LEGO Star Wars: The Skywalker Saga will benefit from modern technological capabilities leading to a whole new project rather than just remastering older episodes.

In an interview with GamesIndustry.biz, James McCloughlin game director at TT Games discussed the studio’s technological progress regarding game design compared to 15 years ago. McCloughlin confirmed that instead of remastering episodes one to six, the studio is developing a whole new experience to align with current player standards.

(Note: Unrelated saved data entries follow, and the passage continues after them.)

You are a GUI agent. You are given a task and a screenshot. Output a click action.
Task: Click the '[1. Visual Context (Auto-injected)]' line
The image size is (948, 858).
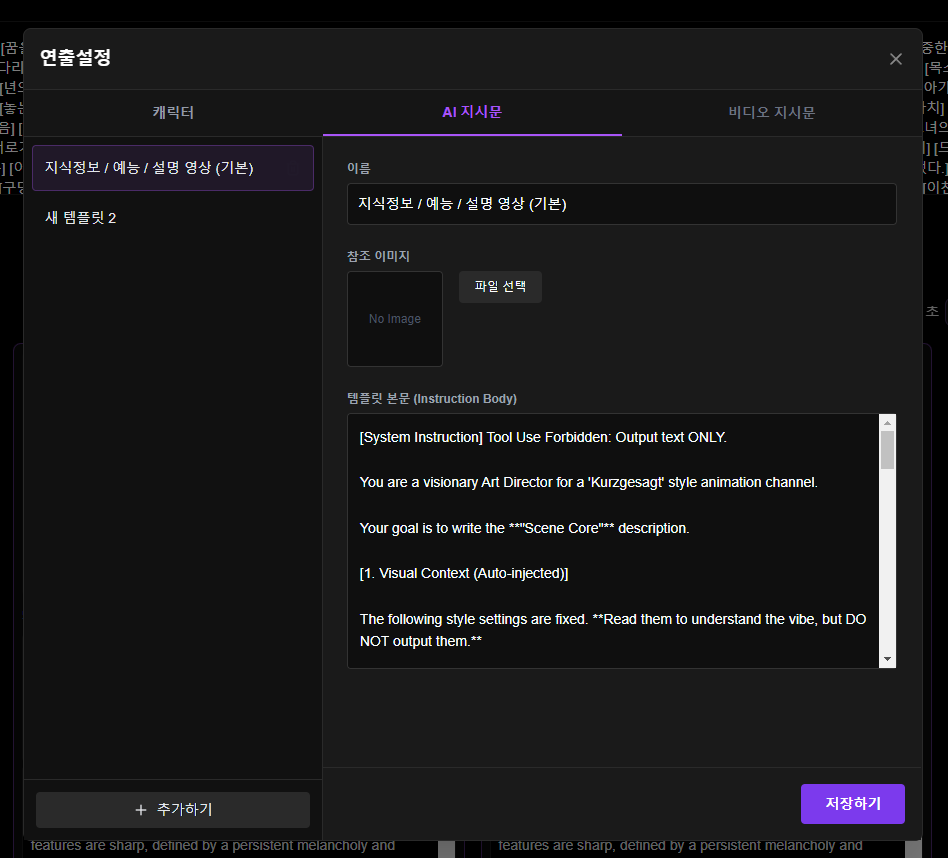click(464, 574)
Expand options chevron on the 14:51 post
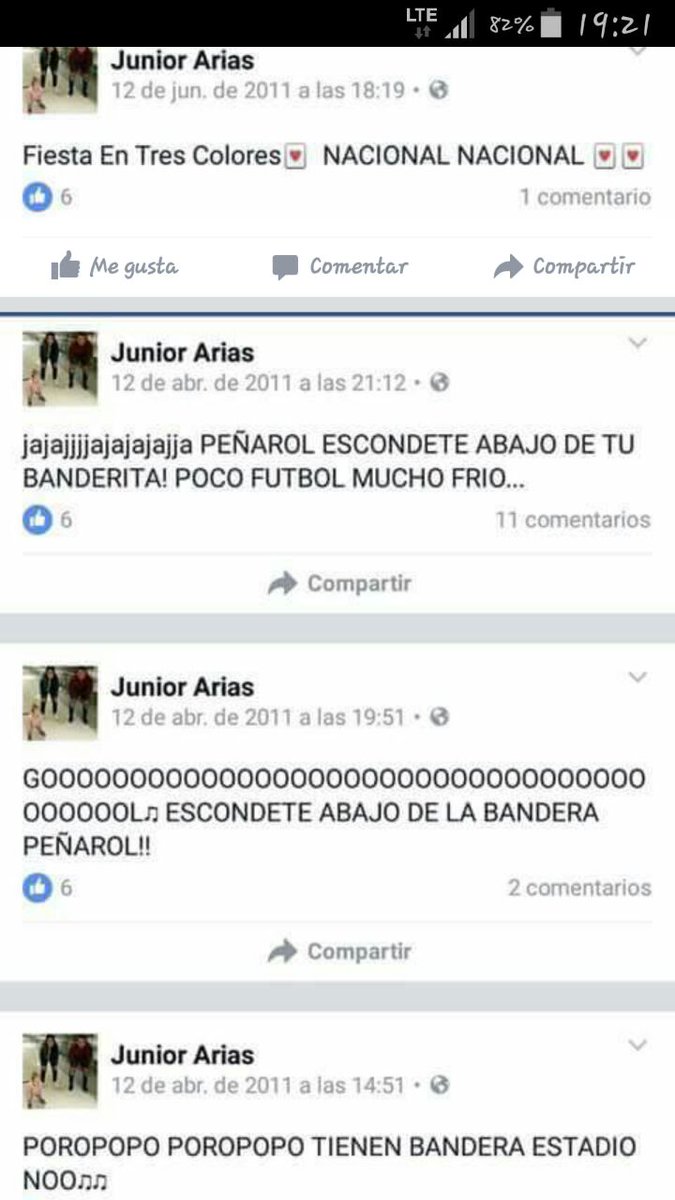The width and height of the screenshot is (675, 1200). click(x=637, y=1045)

“We wanted to create a new Star Wars game which was designed without the technical restrictions of the older games—mainly episodes one to six—and since then we have learned so much as a studio.” He continued, “The older Star Wars games were great for that generation of gamers, but now players expect and need a lot more freedom in their play. With this game we hope to give players a brand new way to explore and enjoy the entire saga.”

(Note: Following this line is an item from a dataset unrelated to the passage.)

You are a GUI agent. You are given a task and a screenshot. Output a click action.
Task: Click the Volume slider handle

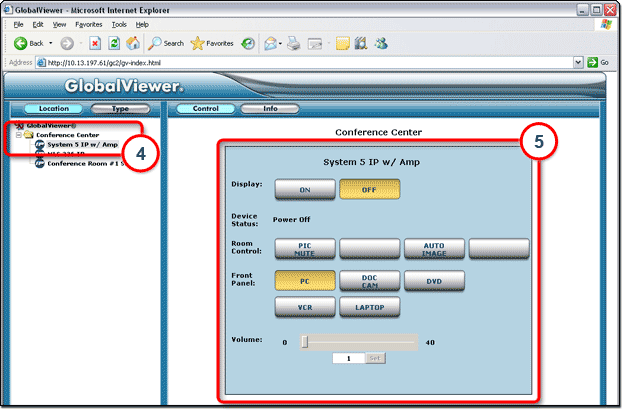point(304,342)
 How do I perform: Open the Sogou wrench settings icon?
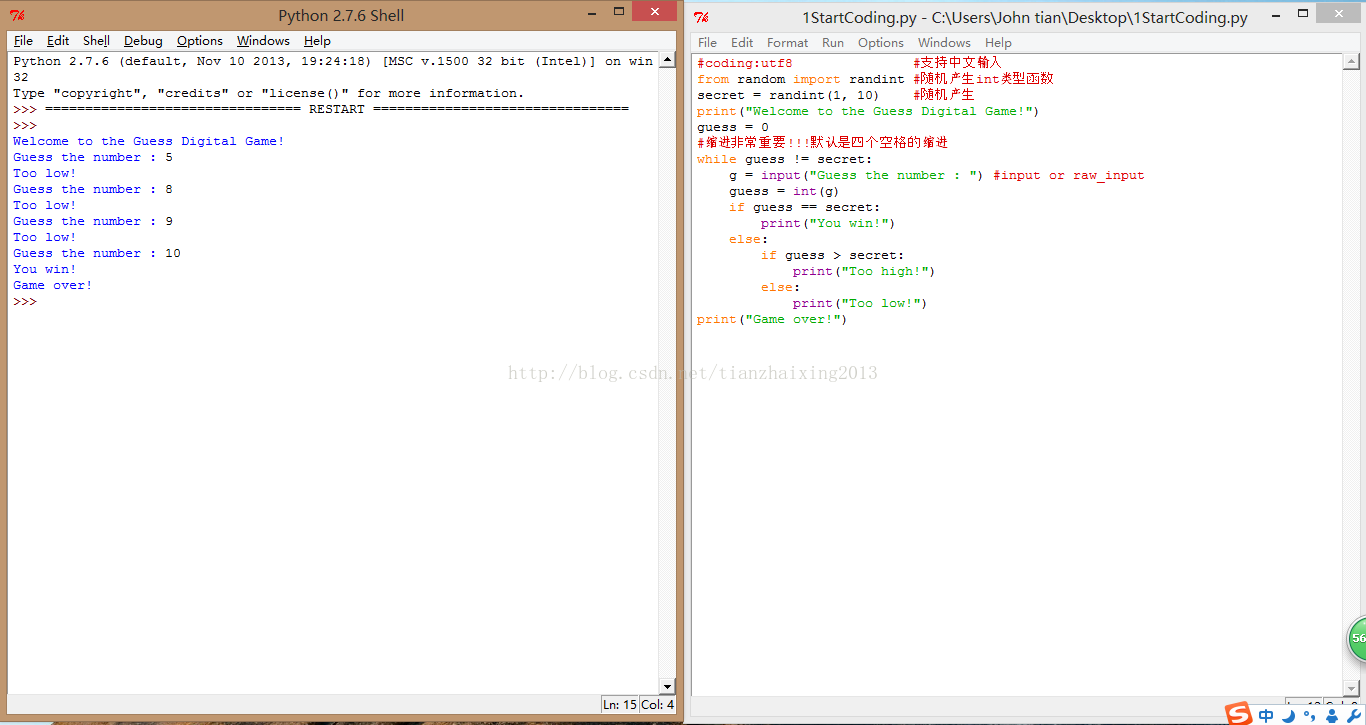[1353, 715]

One of the main features expected to dramatically change will be the size and scope of episodes one to six. McLoughlin highlights that player freedom is one of the biggest expectations of gamers and cited his experience working on Shadow of Mordor, Shadow of War, and the Batman Arkham series.

“Freedom is a massive part of modern games—since the days of the cantina [in the early Lego Star Wars games], we have designed and developed over-world spaces from Middle Earth to Gotham City all with different challenges and hurdles to overcome. This game should be an amalgamation of all of what we have learned so far as a studio.”

Furthermore McLoughlin explained that TT Games monitors consumer reception to its games, so after The Skywalker Saga is released the studio will consistently evaluate players’ reactions (both good and bad): “We now have a greater toolset to evaluate play through analytics and user testing that just wasn’t as readily available 15 years ago,” he explained. “We can now very easily target sectors of play and enhance the areas we know get the most traffic, to help make the entire experience great from start to finish.”

LEGO Star Wars: The Skywalker Saga is set to release in 2020 for PC, PlayStation 4, Nintendo Switch, and Xbox One. OnlySP’s Mike Cripe got to see the game in action at E3, finding that it may yet be as good as the highly anticipated Star Wars Jedi: Fallen Order.